|
São Paulo - O grupo
criminoso Primeiro Comando da Capital (PCC), que na semana passada
aterrorizou São Paulo, com 339 ataques, fatura cerca de R$ 700 mil
reais por mês. Segundo o jornal Folha de São Paulo, a projeção de
faturamento do PCC foi feita pela polícia de São Paulo, que
investiga agora formas de desarticular o poder econômico do grupo
criminoso.
Uma das formas de faturamento do grupo é a cobrança de uma quantia
mensal de seus associados, recursos que são utilizados para compra
de armas, drogas e de pagamento de advogados e de subornos a guardas
prisionais.
O grupo mantém igualmente uma espécie de lotaria paralela, que
utiliza os mesmos números da lotaria oficial para premiar os
ganhadores, com a distribuição de um carro.
A polícia de São Paulo está investigando quem são os responsáveis
pela movimentação desses recursos do PCC por meio de contas
bancárias, salienta a reportagem da Folha de São Paulo.

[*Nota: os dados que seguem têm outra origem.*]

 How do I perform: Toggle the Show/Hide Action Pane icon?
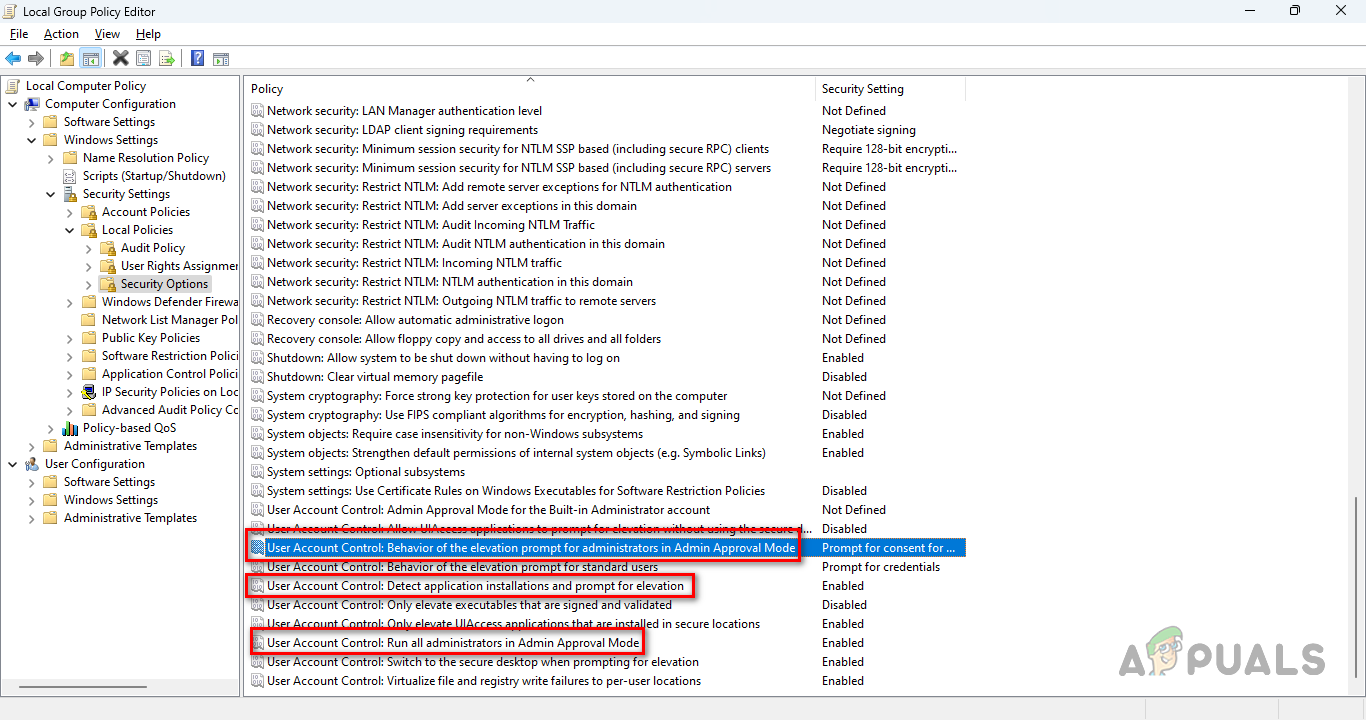[221, 57]
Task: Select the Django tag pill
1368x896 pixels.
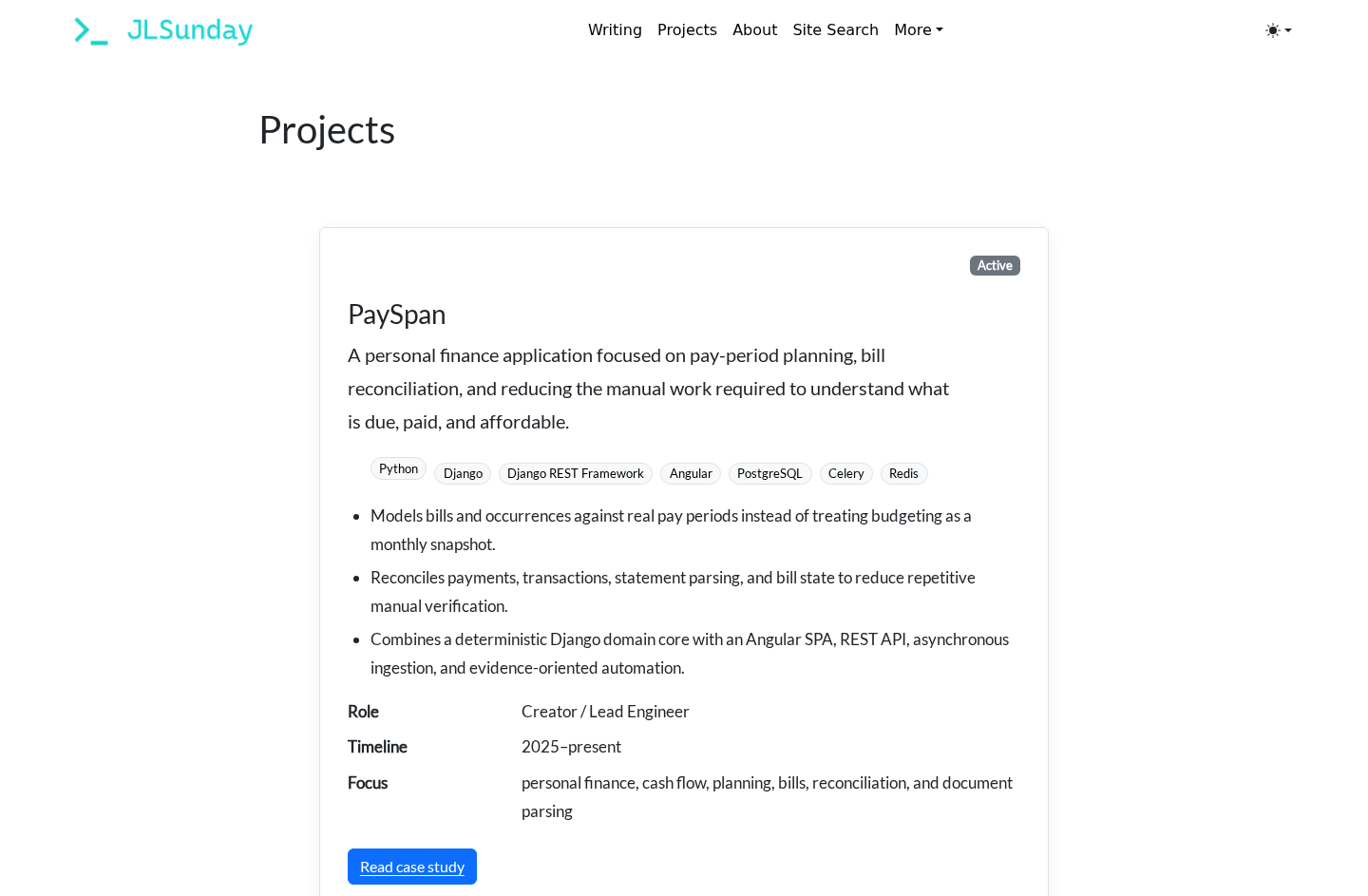Action: click(x=463, y=473)
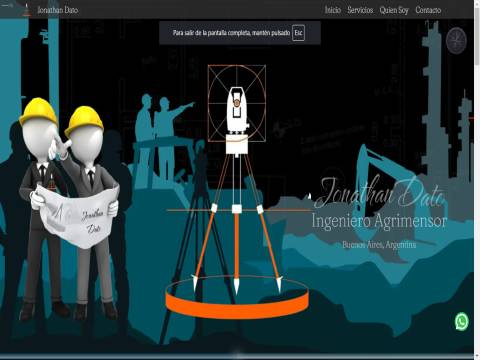Click the blueprint paper held by figures

tap(77, 217)
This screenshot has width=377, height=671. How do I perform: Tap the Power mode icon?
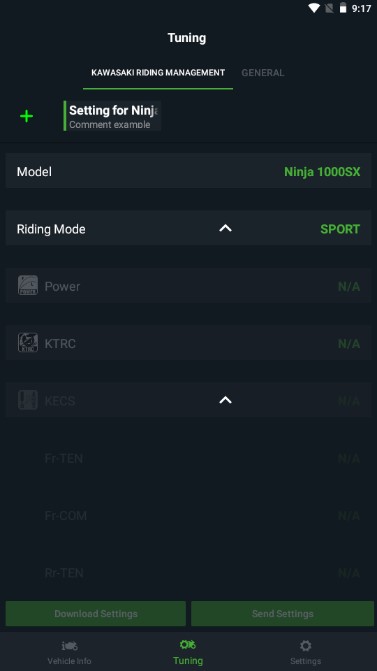click(28, 285)
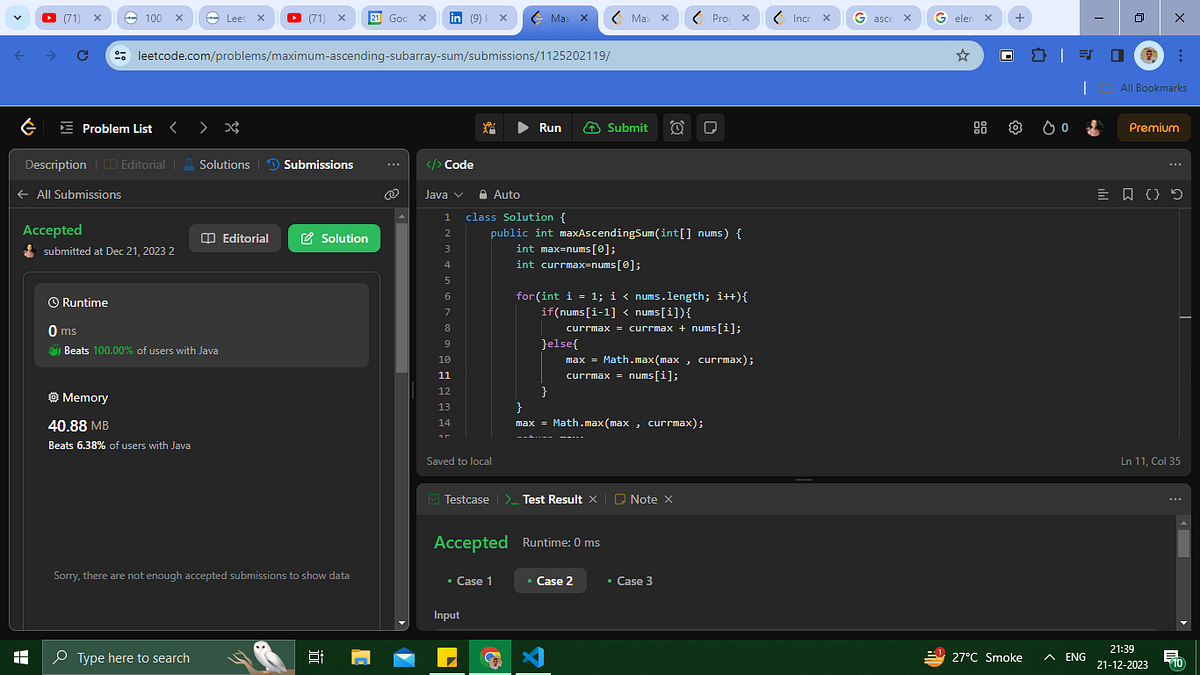1200x675 pixels.
Task: Reset code with the revert arrow icon
Action: click(1176, 194)
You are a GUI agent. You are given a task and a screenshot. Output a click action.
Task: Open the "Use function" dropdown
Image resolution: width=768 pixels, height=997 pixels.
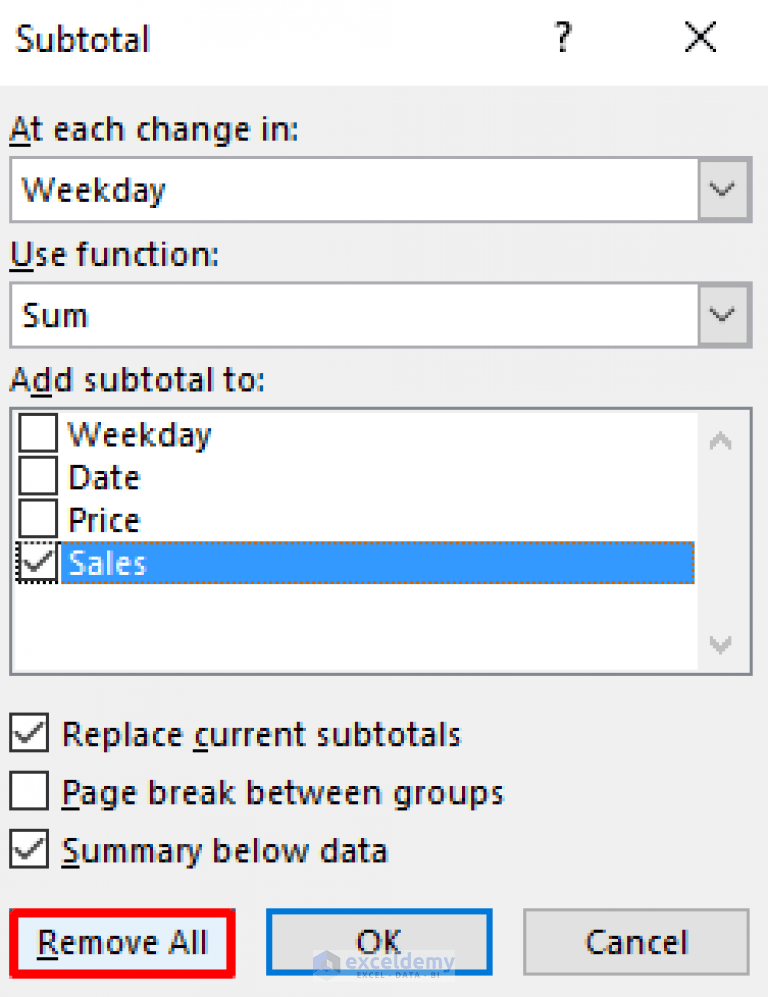point(722,314)
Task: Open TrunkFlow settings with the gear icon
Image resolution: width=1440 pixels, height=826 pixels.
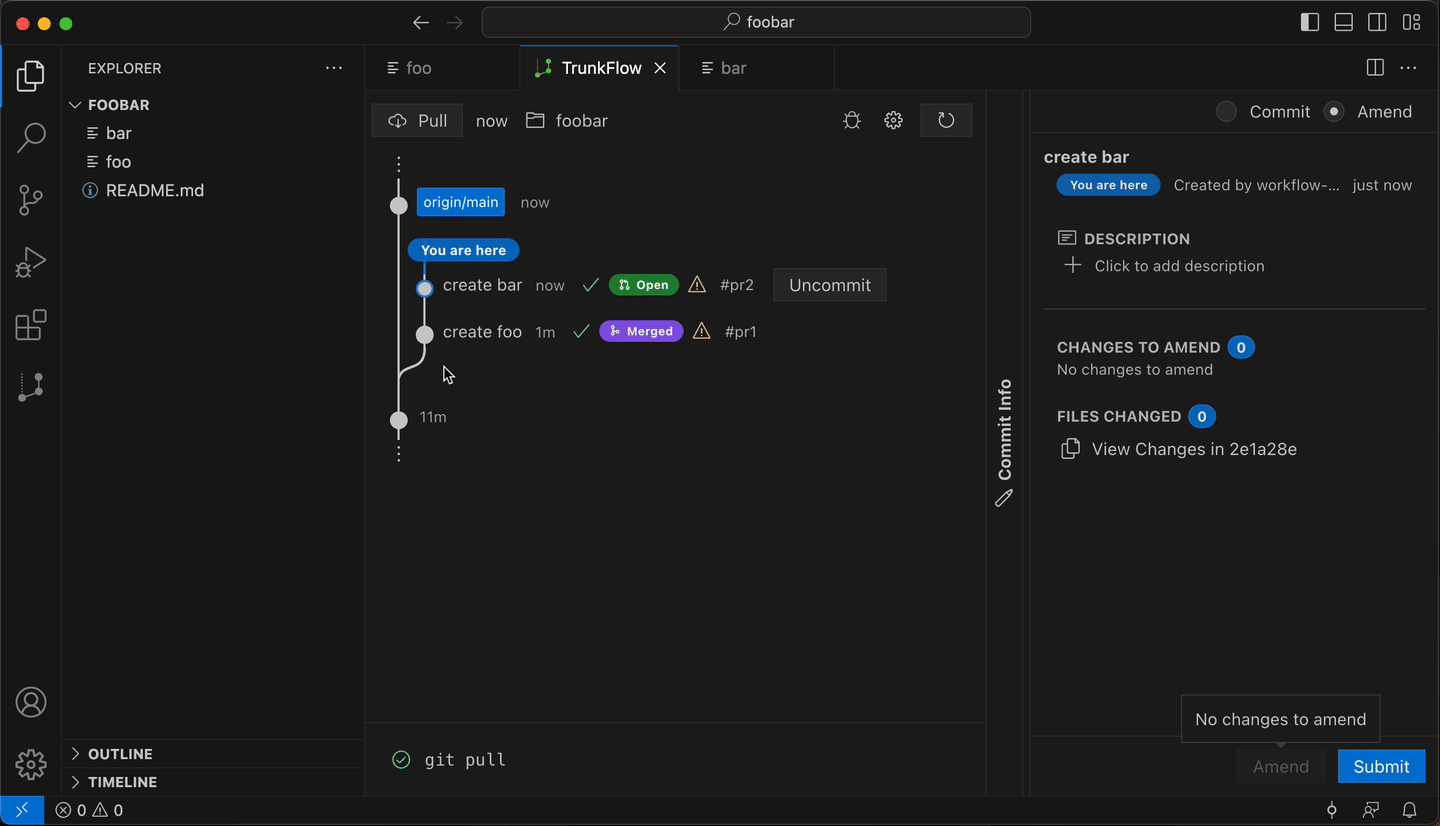Action: click(893, 120)
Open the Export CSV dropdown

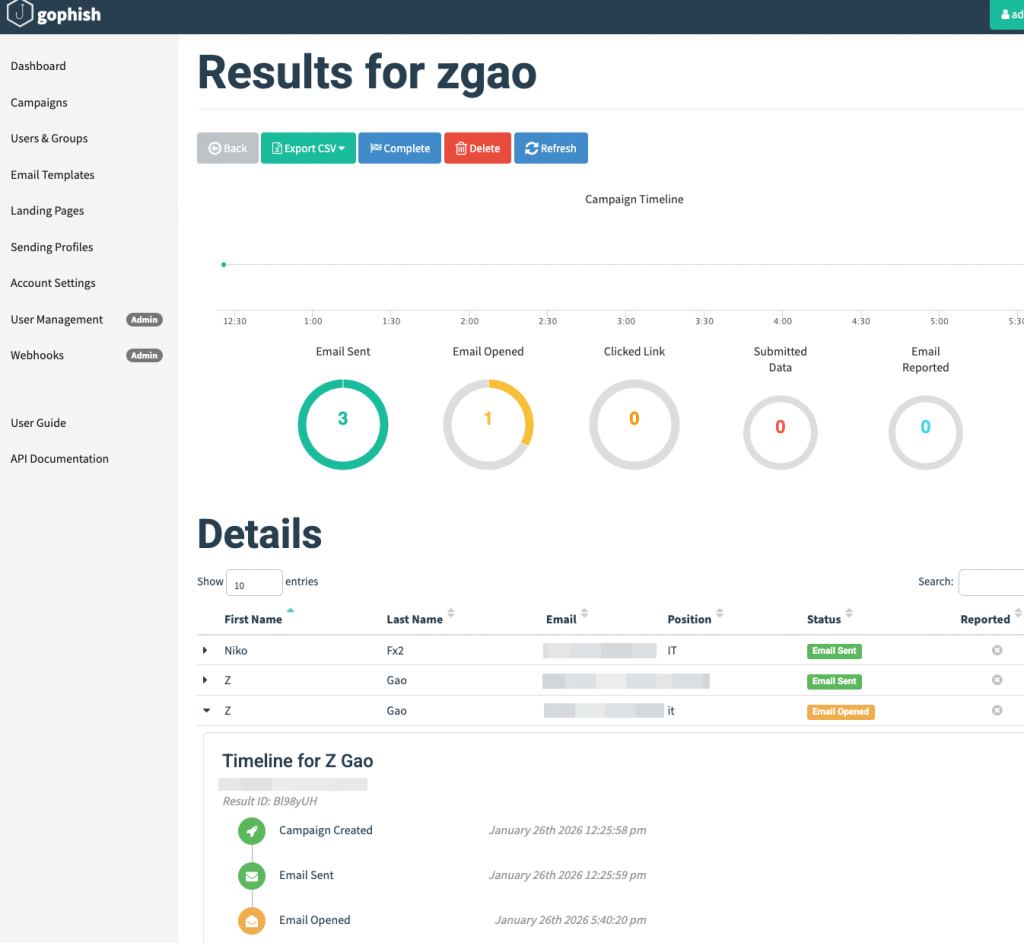pos(308,148)
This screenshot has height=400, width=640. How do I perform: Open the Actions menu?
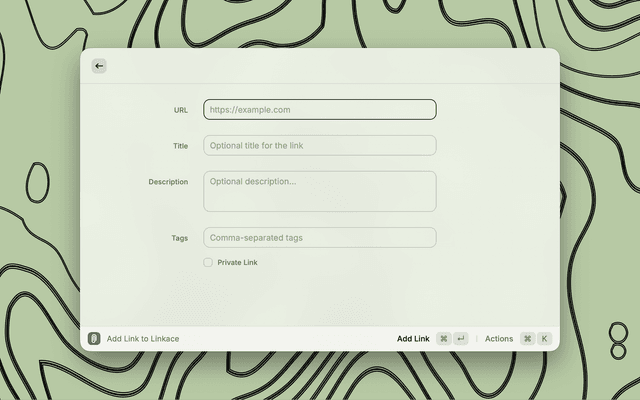(x=499, y=339)
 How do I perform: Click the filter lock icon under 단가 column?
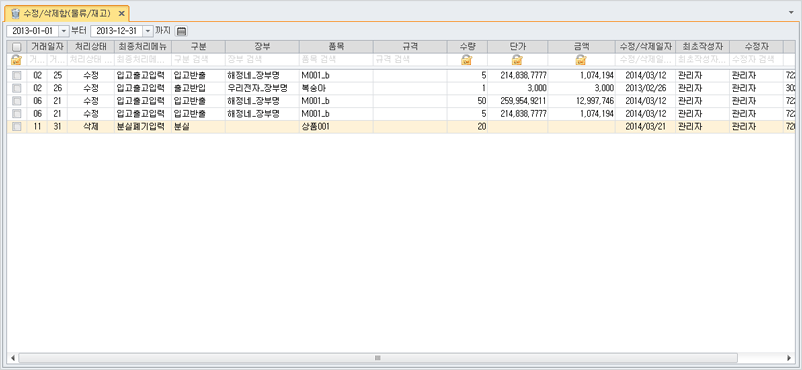[x=517, y=60]
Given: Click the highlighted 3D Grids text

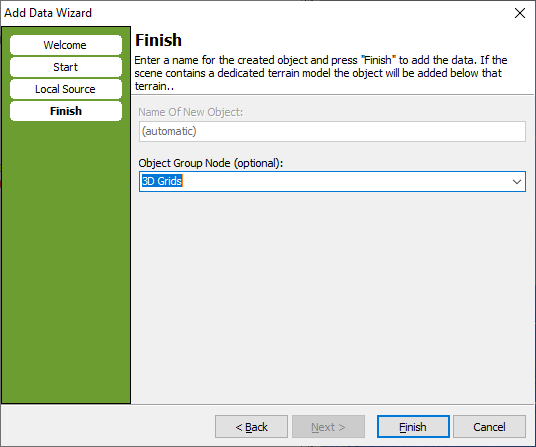Looking at the screenshot, I should coord(162,181).
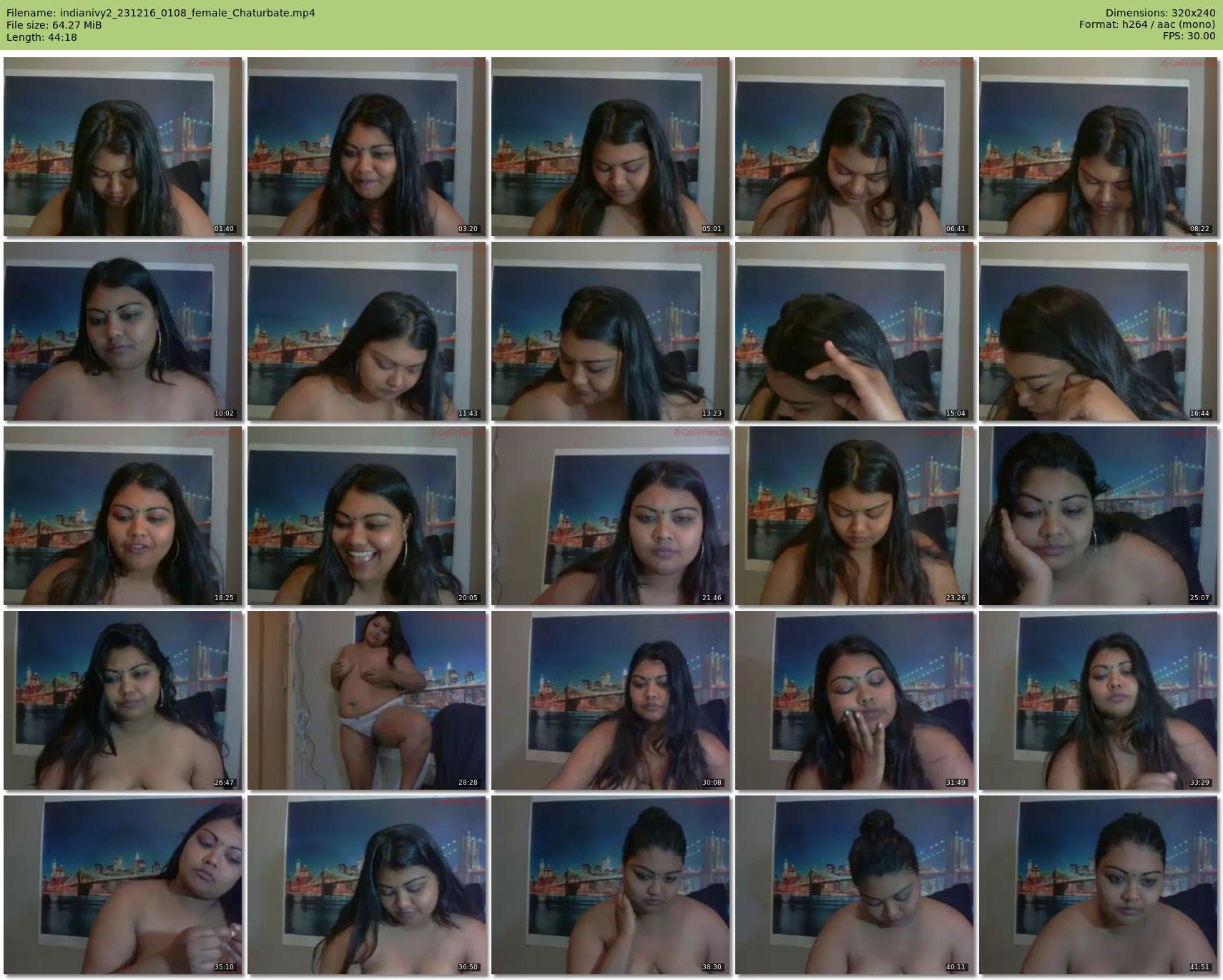Click the Filename text in the header
Viewport: 1223px width, 980px height.
click(x=160, y=13)
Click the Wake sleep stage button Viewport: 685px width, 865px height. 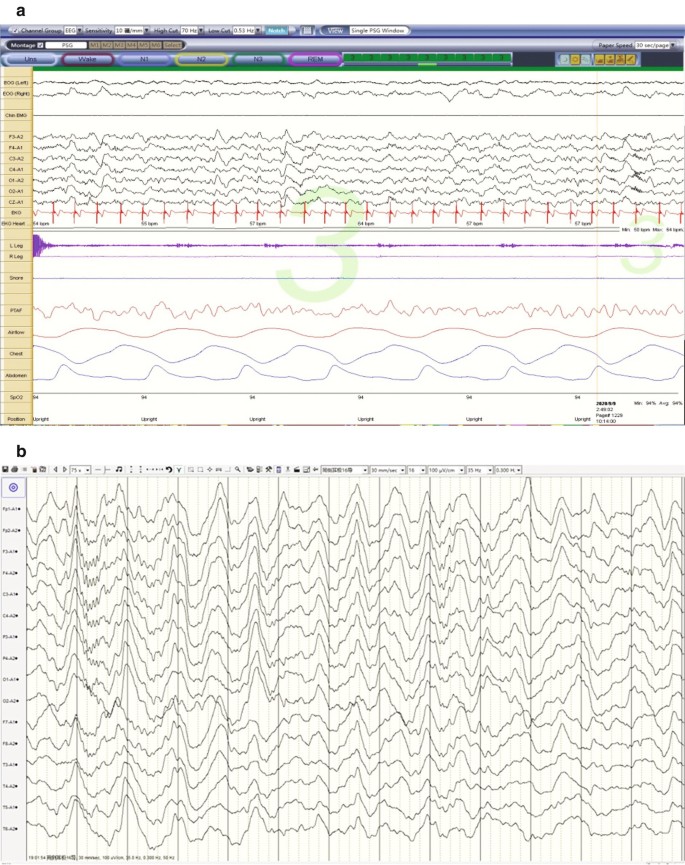click(87, 60)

"Em alguns casos, as contas para onde vão as grandes quantias de
dinheiro são de pessoas ligadas aos líderes do grupo", refere o
diário.
"Em outros, de devedores da organização, principalmente os que estão
atrás das grades, que obrigam parentes a emprestar o nome para que a
facção movimente dinheiro, mas já com valores bem menores", ainda
segundo o jornal.
Uma dos principais objetivos da pulverização das contas bancárias do
PCC seria evitar um grande prejuízo ao grupo, caso algum responsável
fosse preso pela polícia.
Investigações policiais indicam a existência de pelo menos seis
tesoureiros da facção criminosa em todo o Estado de São Paulo.
Na semana passada, o PCC promoveu ataques às forças de segurança,
autocarros, prédios públicos e bancos e 82 motins em prisões, o que
resultou na morte de 169 suspeitos, policiais, detidos e civis.